How does one determine ones own worth? This is one of the questions at the heart of Benediction, Terrance Davies new biopic of English poet Sigfried Sassoon. Sassoon lived through the first world war, and as a commissioned officer, won himself the Military Cross for gallantry, but he opposed the war and wrote poems of the hell that was the trenches. This is just the start of the contradictions and the self loathing Davies portrays of his life, and the result is a heartbreaking look at a man who was never able to answer that question satisfactorily.
The story of Sassoon, played in the film by Jack Lowden as a young man and Peter Capaldi as an older man, is inevitably one of failure, starting with his opposition to the war. In his disgust for the execution of the war and the thousands of young men being sent to die for immoral reasons, he disobeyed orders and got himself court-martialed. However, when his friend Robbie Ross (Simon Russell Beale) pulls some strings to get him sent to a military hospital instead, he resignedly goes and misses his chance to speak out in a more public way.
This early incident seems to haunt Sasson for the rest of his life. Despite friendships and relationships with many other great men of art, he is relegated to obscurity for most of his life after that, almost certainly in no small part due to his own resulting self-loathing. The rest of the film follows his life until old age, at one point digitally morphing Lowden into Capaldi, and many of these relationships, all of which end up unhappy.
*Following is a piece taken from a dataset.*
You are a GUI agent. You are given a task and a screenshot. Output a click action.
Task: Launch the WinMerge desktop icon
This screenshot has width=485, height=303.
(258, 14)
The proceedings that follow are heart-wrenching and at times difficult to watch, with bright young men meeting and forming connections and then over time becoming increasingly crueller to one another but never really genuinely expressing their actual feelings. There’s something heartbreakingly British about these men not being able to open up to one another, even in secret; neither Sassoon nor anyone he is with ever really tells one another their thoughts, feelings, or desires. In never really opening up, Sassoon never really finds a way out of the darkness of his own tortured soul, either. He lives until the modern age but comes to despise it, remarking to his son that it’s simply because it is “younger than he is”, betraying that he could never change or grow with the times.
It feels as though director Terrance Davies has some kinship with Sassoon, both in the life of an artist and a gay man, which lends itself to another layer of heartbreak here. It takes sadness to convey sadness, and the tone Davies is able to strike combined with the performances from his cast, Lowden in particular, make Benediction an achievement. It’s not a happy film, and it ends before it honestly answers some of the questions that it asks, but it is a film designed to be melancholy and elicit your empathy for a man who was never happy with himself, and it is a compelling and heart-rending film as a result.
Benediction played as part of the 2021 Vancouver International Film Festival. There is no Canadian distribution information at this time.